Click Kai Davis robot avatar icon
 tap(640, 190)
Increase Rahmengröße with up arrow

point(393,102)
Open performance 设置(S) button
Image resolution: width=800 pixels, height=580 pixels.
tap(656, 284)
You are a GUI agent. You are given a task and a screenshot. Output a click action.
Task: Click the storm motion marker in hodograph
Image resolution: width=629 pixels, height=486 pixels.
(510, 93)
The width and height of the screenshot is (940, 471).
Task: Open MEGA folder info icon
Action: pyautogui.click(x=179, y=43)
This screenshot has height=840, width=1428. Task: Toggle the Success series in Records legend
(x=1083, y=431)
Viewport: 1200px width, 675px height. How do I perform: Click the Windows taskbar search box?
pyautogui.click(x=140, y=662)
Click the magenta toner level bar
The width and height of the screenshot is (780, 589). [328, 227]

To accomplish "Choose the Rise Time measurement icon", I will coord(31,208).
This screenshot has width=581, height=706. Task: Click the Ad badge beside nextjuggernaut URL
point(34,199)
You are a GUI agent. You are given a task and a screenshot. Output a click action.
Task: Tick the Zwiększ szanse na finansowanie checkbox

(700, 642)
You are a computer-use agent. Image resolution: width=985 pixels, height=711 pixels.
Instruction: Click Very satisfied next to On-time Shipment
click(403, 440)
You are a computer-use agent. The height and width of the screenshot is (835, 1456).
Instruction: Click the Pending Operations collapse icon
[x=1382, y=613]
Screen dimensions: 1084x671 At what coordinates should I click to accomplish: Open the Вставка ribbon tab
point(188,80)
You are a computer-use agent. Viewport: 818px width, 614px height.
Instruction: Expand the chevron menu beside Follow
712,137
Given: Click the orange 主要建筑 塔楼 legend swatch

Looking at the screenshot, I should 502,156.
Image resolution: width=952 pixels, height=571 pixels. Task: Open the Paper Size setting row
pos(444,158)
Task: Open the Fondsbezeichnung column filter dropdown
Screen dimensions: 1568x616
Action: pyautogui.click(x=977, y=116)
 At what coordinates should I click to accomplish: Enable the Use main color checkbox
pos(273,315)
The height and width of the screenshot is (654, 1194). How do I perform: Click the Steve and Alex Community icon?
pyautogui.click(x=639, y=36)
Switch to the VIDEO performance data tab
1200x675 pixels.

================

The full set of records above must be retyped exactly.

> Your response:
Click Kai Davis robot avatar icon
 tap(640, 190)
Increase Rahmengröße with up arrow

point(393,102)
Open performance 设置(S) button
Image resolution: width=800 pixels, height=580 pixels.
tap(656, 284)
You are a GUI agent. You are given a task and a screenshot. Output a click action.
Task: Click the storm motion marker in hodograph
Image resolution: width=629 pixels, height=486 pixels.
(510, 93)
The width and height of the screenshot is (940, 471).
Task: Open MEGA folder info icon
Action: pyautogui.click(x=179, y=43)
This screenshot has height=840, width=1428. Task: Toggle the Success series in Records legend
(x=1083, y=431)
Viewport: 1200px width, 675px height. How do I perform: Click the Windows taskbar search box?
pyautogui.click(x=140, y=662)
Click the magenta toner level bar
The width and height of the screenshot is (780, 589). [328, 227]

To accomplish "Choose the Rise Time measurement icon", I will coord(31,208).
This screenshot has width=581, height=706. Task: Click the Ad badge beside nextjuggernaut URL
point(34,199)
You are a GUI agent. You are given a task and a screenshot. Output a click action.
Task: Tick the Zwiększ szanse na finansowanie checkbox

(700, 642)
You are a computer-use agent. Image resolution: width=985 pixels, height=711 pixels.
Instruction: Click Very satisfied next to On-time Shipment
click(403, 440)
You are a computer-use agent. The height and width of the screenshot is (835, 1456).
Instruction: Click the Pending Operations collapse icon
[x=1382, y=613]
Screen dimensions: 1084x671 At what coordinates should I click to accomplish: Open the Вставка ribbon tab
point(188,80)
You are a computer-use agent. Viewport: 818px width, 614px height.
Instruction: Expand the chevron menu beside Follow
712,137
Given: Click the orange 主要建筑 塔楼 legend swatch

Looking at the screenshot, I should 502,156.
Image resolution: width=952 pixels, height=571 pixels. Task: Open the Paper Size setting row
pos(444,158)
Task: Open the Fondsbezeichnung column filter dropdown
Screen dimensions: 1568x616
Action: pyautogui.click(x=977, y=116)
 At what coordinates should I click to accomplish: Enable the Use main color checkbox
pos(273,315)
The height and width of the screenshot is (654, 1194). How do I perform: Click the Steve and Alex Community icon?
pyautogui.click(x=639, y=36)
Switch to the VIDEO performance data tab
1200x675 pixels.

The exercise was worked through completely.